## RAW DATA
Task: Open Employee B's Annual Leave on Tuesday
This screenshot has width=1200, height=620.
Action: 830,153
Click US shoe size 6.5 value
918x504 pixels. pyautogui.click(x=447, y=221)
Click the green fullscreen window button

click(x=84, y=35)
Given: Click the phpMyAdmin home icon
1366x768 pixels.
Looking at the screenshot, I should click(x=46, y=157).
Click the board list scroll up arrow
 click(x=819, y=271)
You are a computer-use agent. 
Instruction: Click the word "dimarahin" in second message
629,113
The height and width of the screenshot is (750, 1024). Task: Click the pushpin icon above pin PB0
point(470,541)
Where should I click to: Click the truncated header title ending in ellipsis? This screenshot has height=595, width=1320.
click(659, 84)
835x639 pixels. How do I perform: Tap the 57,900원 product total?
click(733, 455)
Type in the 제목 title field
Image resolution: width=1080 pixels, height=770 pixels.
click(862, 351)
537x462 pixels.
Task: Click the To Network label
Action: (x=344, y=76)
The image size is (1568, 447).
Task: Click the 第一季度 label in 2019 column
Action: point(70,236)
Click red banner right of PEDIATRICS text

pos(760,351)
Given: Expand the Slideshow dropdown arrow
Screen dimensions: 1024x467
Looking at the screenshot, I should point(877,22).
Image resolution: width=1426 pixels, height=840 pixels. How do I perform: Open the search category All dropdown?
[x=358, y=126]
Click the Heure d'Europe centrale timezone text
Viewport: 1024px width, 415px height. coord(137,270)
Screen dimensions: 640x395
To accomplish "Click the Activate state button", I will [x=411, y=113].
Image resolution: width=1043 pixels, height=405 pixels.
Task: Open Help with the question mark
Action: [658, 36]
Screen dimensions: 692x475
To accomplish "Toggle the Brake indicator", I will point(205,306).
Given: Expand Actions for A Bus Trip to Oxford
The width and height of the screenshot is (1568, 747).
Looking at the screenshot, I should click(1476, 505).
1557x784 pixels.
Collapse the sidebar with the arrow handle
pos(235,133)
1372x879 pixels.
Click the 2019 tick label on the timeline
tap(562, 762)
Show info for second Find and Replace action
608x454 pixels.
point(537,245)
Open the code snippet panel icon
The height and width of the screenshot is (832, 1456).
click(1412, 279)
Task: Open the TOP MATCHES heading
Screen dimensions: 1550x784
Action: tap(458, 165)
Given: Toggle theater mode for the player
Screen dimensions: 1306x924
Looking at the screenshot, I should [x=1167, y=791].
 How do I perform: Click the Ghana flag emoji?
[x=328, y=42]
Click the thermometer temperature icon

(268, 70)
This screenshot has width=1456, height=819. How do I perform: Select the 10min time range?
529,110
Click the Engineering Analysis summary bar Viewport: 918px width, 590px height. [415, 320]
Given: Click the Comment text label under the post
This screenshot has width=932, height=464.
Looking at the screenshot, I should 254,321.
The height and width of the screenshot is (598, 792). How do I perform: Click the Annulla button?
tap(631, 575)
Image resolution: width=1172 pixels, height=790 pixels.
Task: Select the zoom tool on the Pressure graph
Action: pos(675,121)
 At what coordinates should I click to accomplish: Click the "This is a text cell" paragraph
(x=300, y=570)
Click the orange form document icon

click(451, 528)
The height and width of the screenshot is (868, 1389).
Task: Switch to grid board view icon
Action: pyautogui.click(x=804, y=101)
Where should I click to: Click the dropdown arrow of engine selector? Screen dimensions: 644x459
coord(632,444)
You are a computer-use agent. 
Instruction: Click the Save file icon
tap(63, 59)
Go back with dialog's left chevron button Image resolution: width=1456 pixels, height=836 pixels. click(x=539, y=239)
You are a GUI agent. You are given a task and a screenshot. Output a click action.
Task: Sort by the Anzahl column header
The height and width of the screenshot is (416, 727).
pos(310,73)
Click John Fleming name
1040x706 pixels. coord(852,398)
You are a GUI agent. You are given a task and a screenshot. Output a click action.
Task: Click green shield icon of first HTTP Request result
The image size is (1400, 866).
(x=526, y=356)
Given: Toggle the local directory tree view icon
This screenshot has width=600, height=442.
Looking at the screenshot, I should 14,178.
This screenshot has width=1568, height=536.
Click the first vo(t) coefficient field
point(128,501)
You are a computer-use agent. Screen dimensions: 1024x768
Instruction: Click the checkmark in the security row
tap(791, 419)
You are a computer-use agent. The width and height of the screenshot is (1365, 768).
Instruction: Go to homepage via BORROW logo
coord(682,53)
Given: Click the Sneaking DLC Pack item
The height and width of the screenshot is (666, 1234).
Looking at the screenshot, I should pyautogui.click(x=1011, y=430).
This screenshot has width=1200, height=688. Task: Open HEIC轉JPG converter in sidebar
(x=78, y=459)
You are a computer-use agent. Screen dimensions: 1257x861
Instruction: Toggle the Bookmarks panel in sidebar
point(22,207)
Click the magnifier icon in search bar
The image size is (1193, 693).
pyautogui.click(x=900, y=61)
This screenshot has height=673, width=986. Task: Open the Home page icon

## EXERCISE TASK
Change "pushpin" to "thumbtack" in the lines running from the first line through the line containing "click(659, 84)", and give those lines again with nothing else altered.

## PROBLEM SOLUTION
Task: Open Employee B's Annual Leave on Tuesday
This screenshot has width=1200, height=620.
Action: 830,153
Click US shoe size 6.5 value
918x504 pixels. pyautogui.click(x=447, y=221)
Click the green fullscreen window button

click(x=84, y=35)
Given: Click the phpMyAdmin home icon
1366x768 pixels.
Looking at the screenshot, I should click(x=46, y=157).
Click the board list scroll up arrow
 click(x=819, y=271)
You are a computer-use agent. 
Instruction: Click the word "dimarahin" in second message
629,113
The height and width of the screenshot is (750, 1024). Task: Click the thumbtack icon above pin PB0
point(470,541)
Where should I click to: Click the truncated header title ending in ellipsis? This screenshot has height=595, width=1320.
click(659, 84)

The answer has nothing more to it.